**TRECHO FORNECIDO:**
____

IV - Desejo do Analista:

A passagem do sintoma para sinthoma necessita de um operador, o desejo do analista. Em relação a psicanálise pura a política é esta transformação. Podemos pensar o desejo do analista enquanto função analítica que estabelece a política da direção da cura e vai de encontro a rebeldia do sintoma. É um desejo que não se sustenta no fantasma – este já foi atravessado e incorporado no sinthoma – tampouco está impregnado do gozo do sintoma, e sim modulado por um saber fazer aí; é o desejo de separar o sujeito de suas identificações, dos significantes amos que o coletiviza.

____

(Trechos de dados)
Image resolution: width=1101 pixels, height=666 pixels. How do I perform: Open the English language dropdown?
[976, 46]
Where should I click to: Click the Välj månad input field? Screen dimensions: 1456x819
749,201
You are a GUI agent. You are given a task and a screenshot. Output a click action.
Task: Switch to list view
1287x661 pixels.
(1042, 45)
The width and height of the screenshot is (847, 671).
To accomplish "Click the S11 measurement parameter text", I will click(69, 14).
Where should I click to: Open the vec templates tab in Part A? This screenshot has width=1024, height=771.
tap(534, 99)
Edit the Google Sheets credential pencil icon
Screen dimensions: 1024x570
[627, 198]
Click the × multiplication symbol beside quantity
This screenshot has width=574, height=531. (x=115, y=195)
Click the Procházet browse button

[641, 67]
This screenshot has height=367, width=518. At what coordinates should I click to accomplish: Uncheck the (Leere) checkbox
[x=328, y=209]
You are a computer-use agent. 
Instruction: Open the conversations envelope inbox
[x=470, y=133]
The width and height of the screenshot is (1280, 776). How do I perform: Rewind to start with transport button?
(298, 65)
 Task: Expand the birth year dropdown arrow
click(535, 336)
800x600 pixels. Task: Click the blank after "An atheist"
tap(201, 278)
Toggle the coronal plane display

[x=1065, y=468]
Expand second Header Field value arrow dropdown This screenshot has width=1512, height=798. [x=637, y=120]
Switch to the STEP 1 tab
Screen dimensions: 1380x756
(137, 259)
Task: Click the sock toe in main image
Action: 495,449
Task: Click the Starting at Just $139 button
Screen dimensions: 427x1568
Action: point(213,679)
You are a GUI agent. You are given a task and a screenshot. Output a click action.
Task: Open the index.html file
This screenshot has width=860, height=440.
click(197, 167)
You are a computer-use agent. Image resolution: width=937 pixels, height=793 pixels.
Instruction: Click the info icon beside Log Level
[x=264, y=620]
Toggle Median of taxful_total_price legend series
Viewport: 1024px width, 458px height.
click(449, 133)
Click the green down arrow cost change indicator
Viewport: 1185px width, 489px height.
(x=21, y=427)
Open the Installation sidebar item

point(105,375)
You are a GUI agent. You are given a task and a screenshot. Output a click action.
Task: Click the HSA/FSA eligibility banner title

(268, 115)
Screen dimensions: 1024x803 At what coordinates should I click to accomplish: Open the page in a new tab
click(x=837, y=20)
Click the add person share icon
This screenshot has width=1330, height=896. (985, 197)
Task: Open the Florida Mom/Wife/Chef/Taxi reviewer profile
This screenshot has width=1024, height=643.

____

**SUAS TAREFAS:**
- A) Reproduza, do trecho sobre o desejo do analista, a passagem que vai de "IV - Desejo" até "que o coletiviza.".
- B) Segundo o trecho sobre o desejo do analista, do que necessita a passagem do sintoma para sinthoma?
- C) Indique se cada afirmação concorda com o trecho sobre o desejo do analista, respondendo sim ou não e citando as palavras decisivas do texto: (i) o desejo do analista se sustenta no fantasma; (ii) em relação à psicanálise pura, a política é a transformação do sintoma em sinthoma; (iii) o desejo do analista é o desejo de separar o sujeito de suas identificações.

**LISTA DE SOLUÇÕES:**
- A)
IV - Desejo do Analista:

A passagem do sintoma para sinthoma necessita de um operador, o desejo do analista. Em relação a psicanálise pura a política é esta transformação. Podemos pensar o desejo do analista enquanto função analítica que estabelece a política da direção da cura e vai de encontro a rebeldia do sintoma. É um desejo que não se sustenta no fantasma – este já foi atravessado e incorporado no sinthoma – tampouco está impregnado do gozo do sintoma, e sim modulado por um saber fazer aí; é o desejo de separar o sujeito de suas identificações, dos significantes amos que o coletiviza.

- B) De um operador, o desejo do analista.

- C)
(i) Não: "É um desejo que não se sustenta no fantasma".
(ii) Sim: "Em relação a psicanálise pura a política é esta transformação."
(iii) Sim: "é o desejo de separar o sujeito de suas identificações".